Seeta was the victim of years of domestic violence from her husband Pawan, an Indian national resident in the UK. Throughout her marriage, Seeta was placed under considerable pressure to give up one of her two sons to her childless brother-in-law and sister-in-law in India who wanted a male heir. She consistently refused to be separated from any of her children. But Seeta’s husband regarded his promise to her brother and sister-in-law as a matter of “honour” – he was intent on fulfilling that promise at any cost.
Seeta travelled to India in February 2015 with Pawan and their children for a family holiday. On 31 March 2015, Seeta’s family were informed by Pawan that Seeta – a healthy 33 year old woman with no history of significant health concerns – had died of a heart attack. Seeta’s father and two of her siblings travelled to India to the home of Seeta’s in-laws. They saw her body wrapped in thick blankets in a coffin. Insisting on uncovering her, they saw considerable bruising around her neck and upper chest; fuelling their suspicion that she had been murdered. Seeta’s family made clear to her husband and in-laws that they intended to take her body back to the UK, but during the night or in the early hours of the morning, Seeta’s husband and/or people acting on his behalf, secretly took her body out of the house and had her cremated in their absence. Seeta’s family were deeply shocked and distressed because they were deprived of the opportunity to pay their respects or arrange a post-mortem to establish the cause of death.
Seeta’s family are convinced that Seeta was murdered in a so-called honour killing. The Indian police failed to investigate her death properly and instead tried to persuade Seeta’s grieving family to ‘reconcile’ with her husband and his family. When Seeta’s family understandably refused, the police closed the case. Her children remain in India with their father. Sadly, despite several unsuccessful attempts to persuade the Foreign and Commonwealth Office (FCO) and Metropolitan Police to investigate her death as a potential honour killing, the family are nowhere near securing an investigation into Seeta’s death or in obtaining justice.
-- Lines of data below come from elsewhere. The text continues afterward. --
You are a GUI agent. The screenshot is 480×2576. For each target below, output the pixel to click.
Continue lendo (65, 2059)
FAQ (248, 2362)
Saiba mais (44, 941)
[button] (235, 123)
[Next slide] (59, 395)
This case also has conspicuous parallels with previous honour killings of British national women abroad: that of Manjit Kaur, Surjit Atwal, and the more recent high-profile honour killing of Samia Shahid who was allegedly raped and brutally murdered by her first husband and relatives in Pakistan, and who are now awaiting trial for her murder.
We strongly believe that the police failure to investigate Seeta’s death breaches the government’s commitment to tackling honour crimes as a ‘priority’ and its domestic and international human rights obligations. The government has signed (although not yet ratified) the Istanbul Convention, which requires the UK to protect from and prevent violence against women, and prosecute perpetrators who are nationals or resident in the UK – wherever they commit the act of violence. Despite this commitment, the state is hiding behind “lack of jurisdiction” as an excuse for not investigating Seeta’s death. Furthermore the failure amounts to discrimination given their approach to other international cases involving white British nationals.